April 29, 1901 (9th Parliament, 1st Session)


The PRIME MINISTER (Rt. Hon. Sir Wilfrid Laurier).

The House must come to some conclusion upon this Bill, and the question before the House is : Whether or not this Bill, which provides for the construction of, I presume, an important piece of railway in one section of the North-west Territories, is to be passed or not. The matter has been investigated by the Railway Committee, and for my part I see no reason to depart from the rule which I have invariably followed, that whenever a matter has been threshed out before the Railway Committee and the Railway Committee has come to a conclusion-not necessarily a unanimous conclusion, because we cannot expect that-but when the Railway Committee has come to a conclusion, that conclusion ought to be supported by the House unless a very strong case be made out to the contrary. So far as I understand, the reasons advanced against this Bill are not against the merit of the Bill itself. It is not pretended that this road would not be useful.
It is not pretented that the road would not seiwe a good purpose, but the argument advanced is that this Bill should not be passed unless another important section of the country should also be served with a railway. In other words, the argument of my hon. friend from West Assiniboia (Mr. Scott) and my hon. friend from Alberta (Mr. Oliver) is this : While we do not pretend that this road may not be a good one, yet we do not want this section of the country to be served by a railway unless we are also served by another railway in another section of the country. This railway may be a benefit to the people, Dut these . hon. gentlemen argue that it shall not be chartered unless they get another railway which would also benefit the people. They say : We have been suffering from want of railway communication and unless we have railway communication ourselves we want the people in another section of the country to suffer as we do. That is hardly a fair argument to present to this House.
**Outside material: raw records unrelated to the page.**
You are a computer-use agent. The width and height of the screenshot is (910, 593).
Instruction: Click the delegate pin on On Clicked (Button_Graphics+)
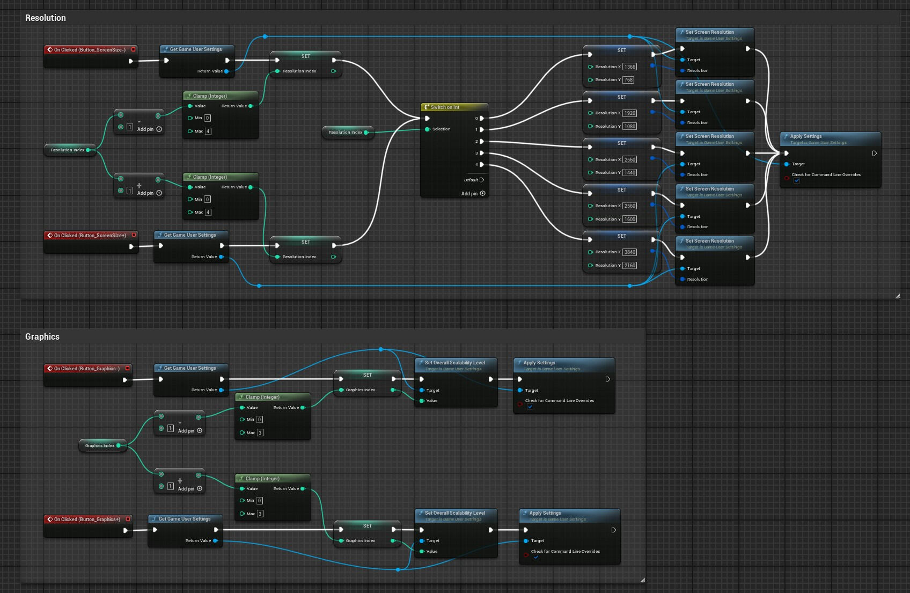(x=128, y=519)
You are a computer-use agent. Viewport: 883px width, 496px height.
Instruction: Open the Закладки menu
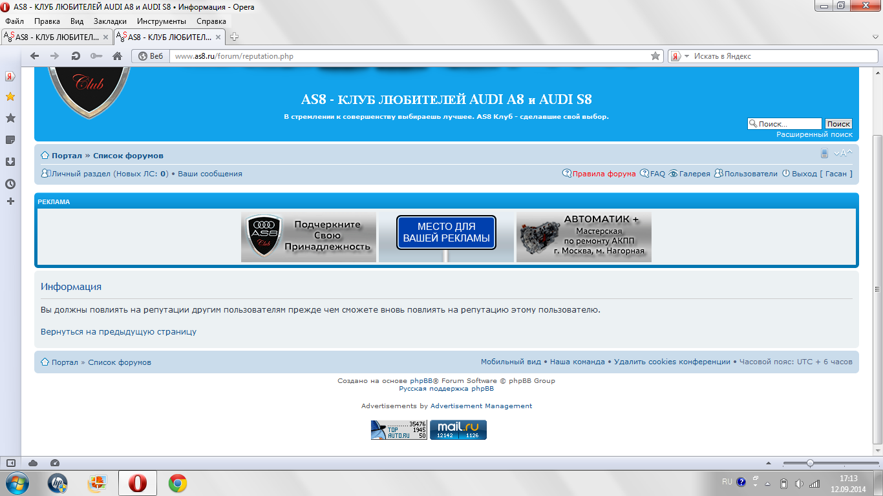(110, 21)
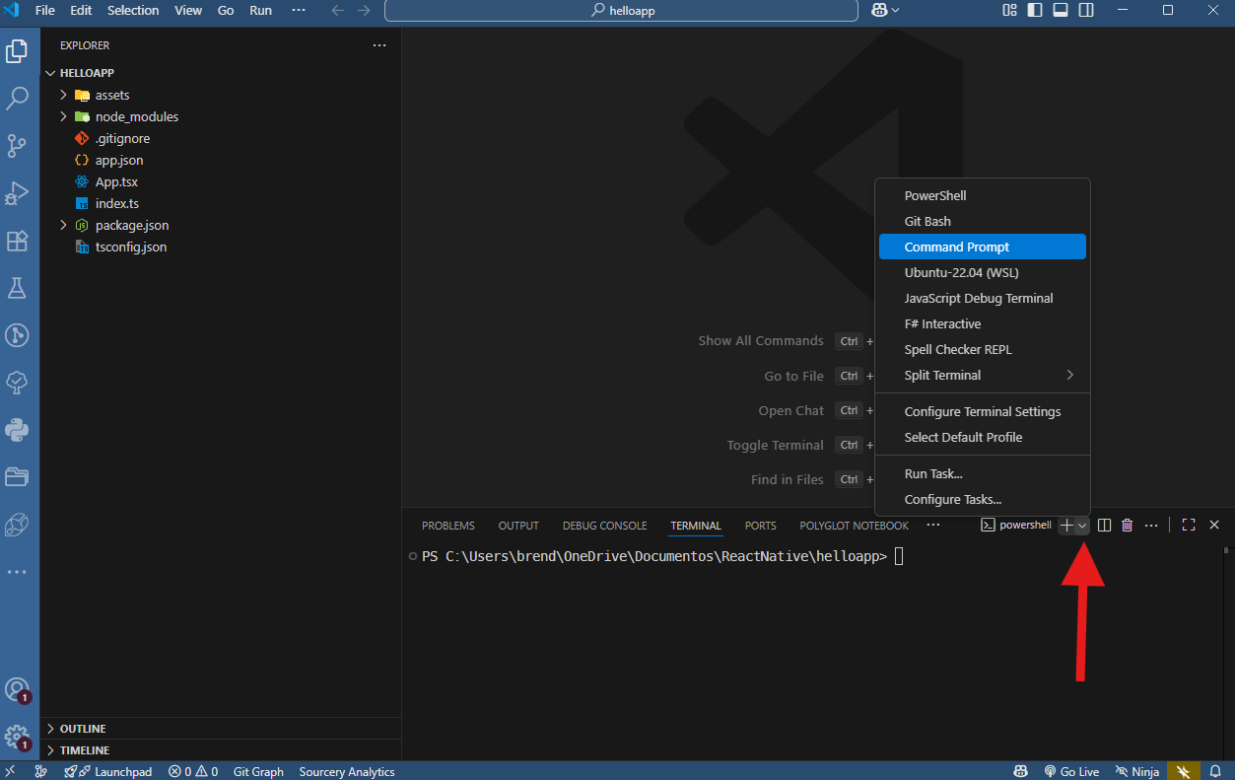This screenshot has height=780, width=1235.
Task: Click Git Graph in the status bar
Action: (258, 770)

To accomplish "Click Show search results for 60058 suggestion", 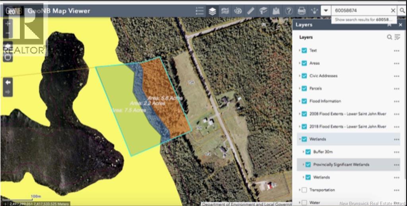I will (363, 20).
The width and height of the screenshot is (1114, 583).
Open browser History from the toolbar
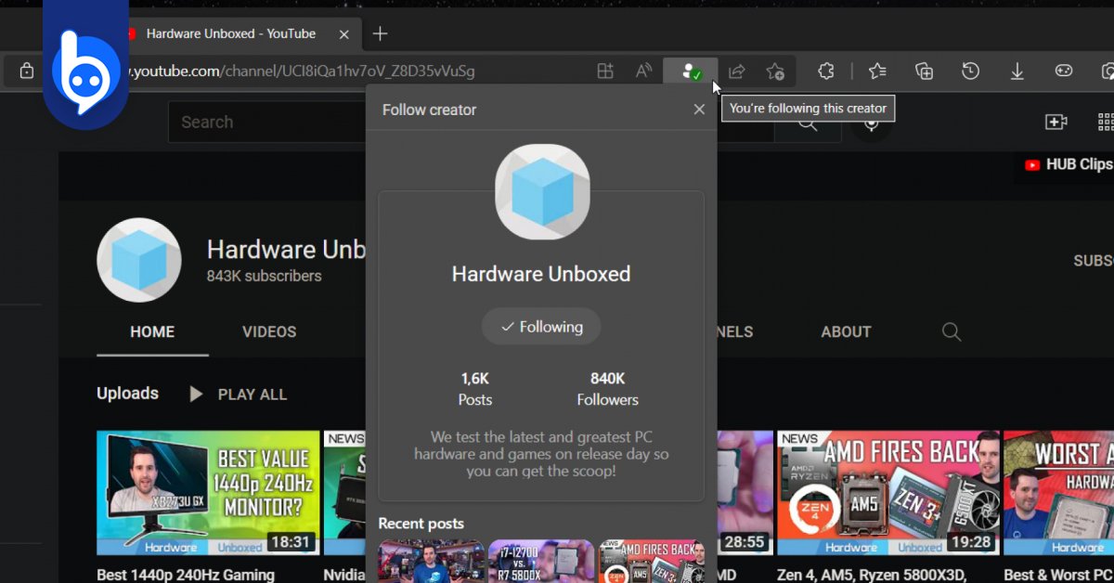tap(970, 71)
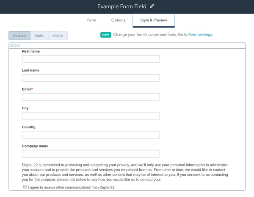Screen dimensions: 254x197
Task: Tick the Digital 22 communications checkbox
Action: pyautogui.click(x=25, y=186)
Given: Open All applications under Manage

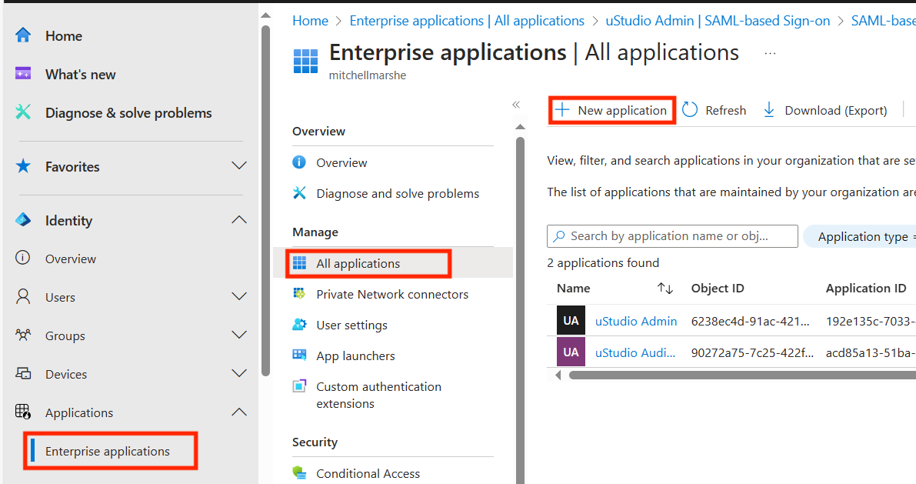Looking at the screenshot, I should point(358,264).
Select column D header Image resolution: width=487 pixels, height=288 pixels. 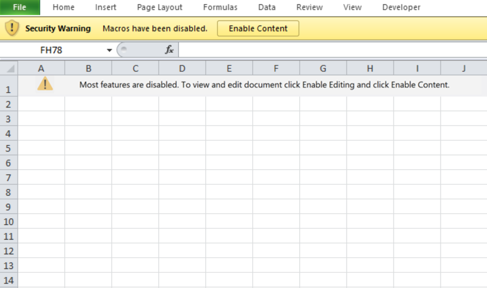tap(182, 68)
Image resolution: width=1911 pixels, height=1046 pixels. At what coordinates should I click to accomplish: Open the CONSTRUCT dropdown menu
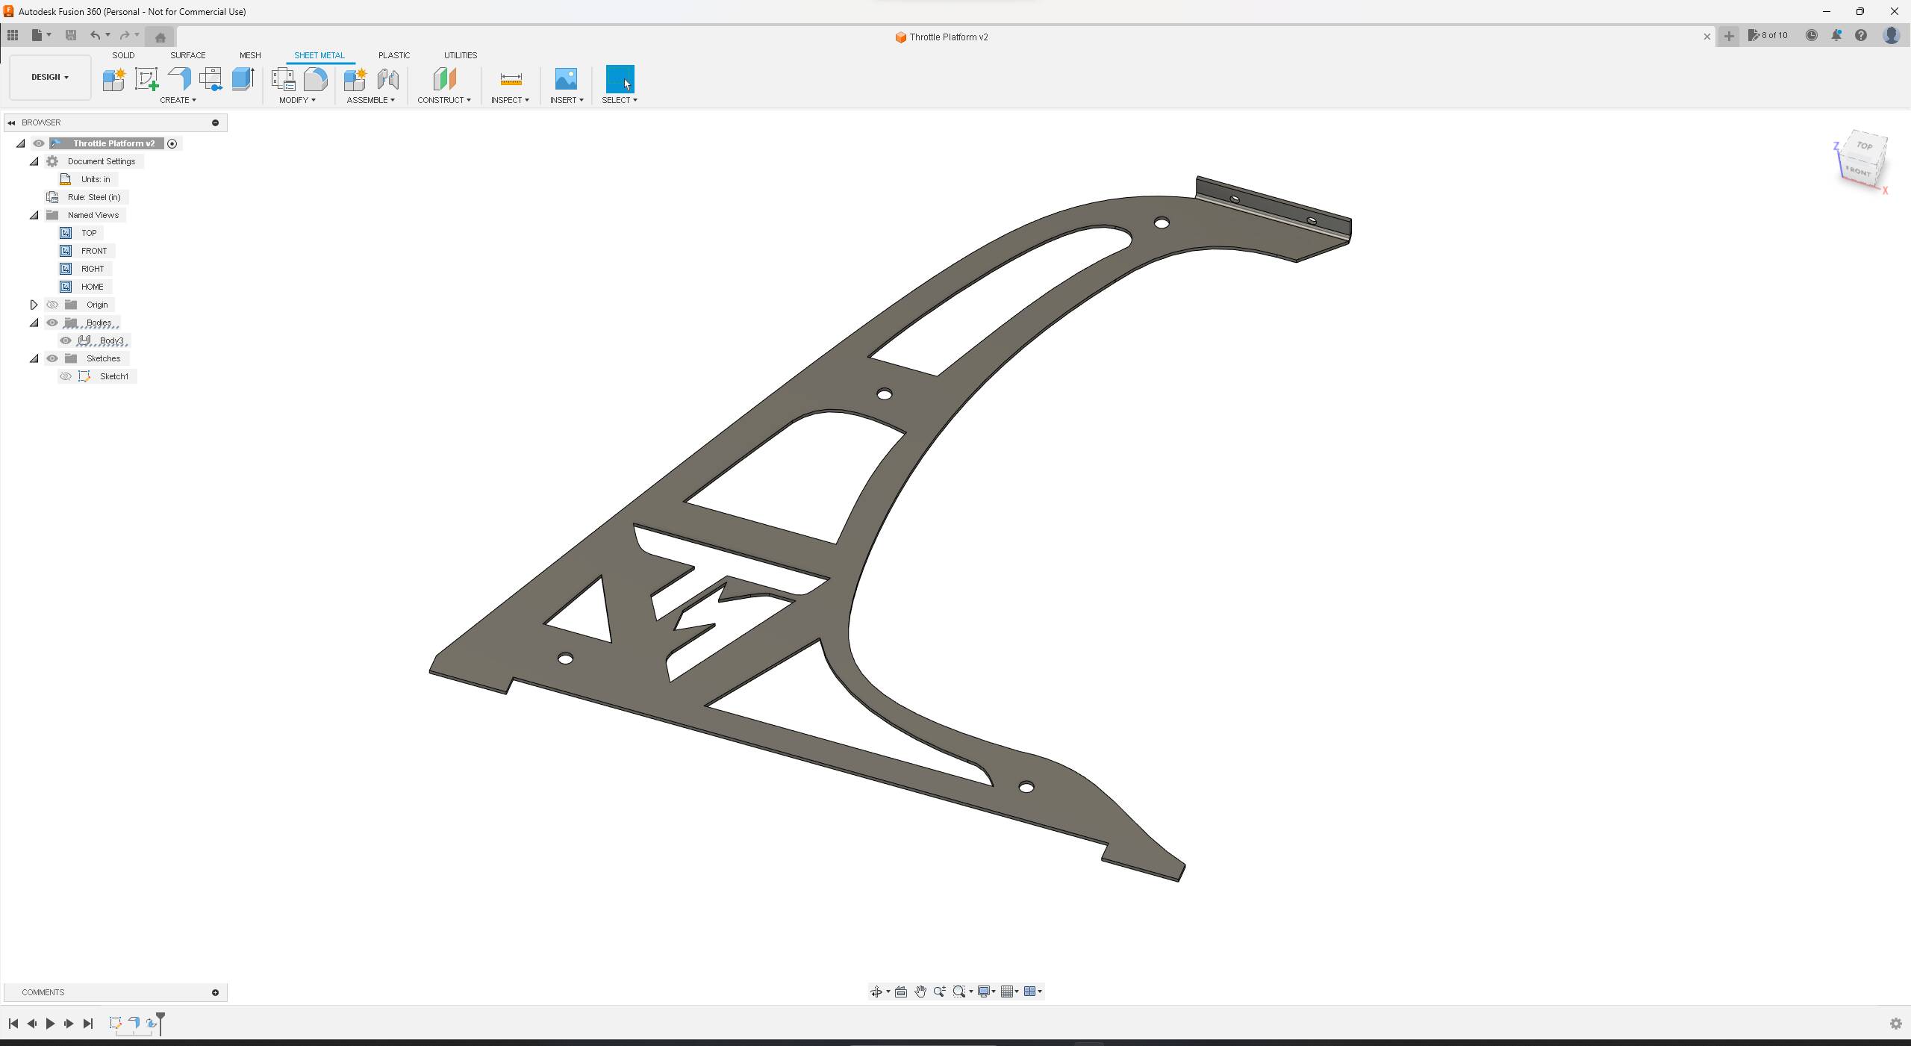pos(443,100)
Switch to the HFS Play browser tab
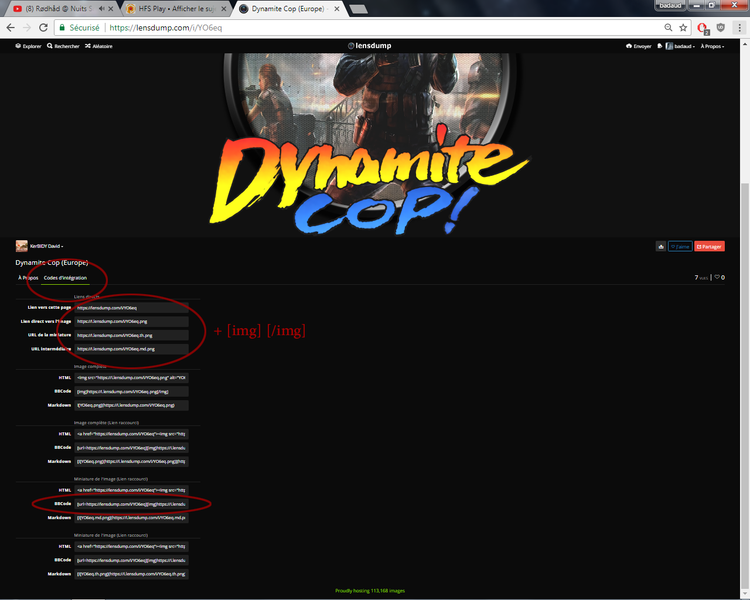This screenshot has height=600, width=750. (x=176, y=9)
It seems to me that our friends from the North-west Territories who represent a section of the country which has suffered for the want of adequate railway communication, should have some sympathy for other people who are suffering likewise. So far from preventing this railway from being built, they ought, in my opinion say : Well, let this road be built and let some effort be made to have the Northwest Central Railway built also. In my

opinion, by far the best course to follow, would be to allow this Bill to proceed and at the same time to make the best efforts possible to cause the other railway to be built also. I sympathize deeply with my kon. friends from Assiniboia and Alberta. I understand not only the advantage but the necessity of railway communication to the settlers, and I am not without hope that the Canadian Pacific Railway will be prepared to make some announcement upon this matter perhaps during the course of the present session.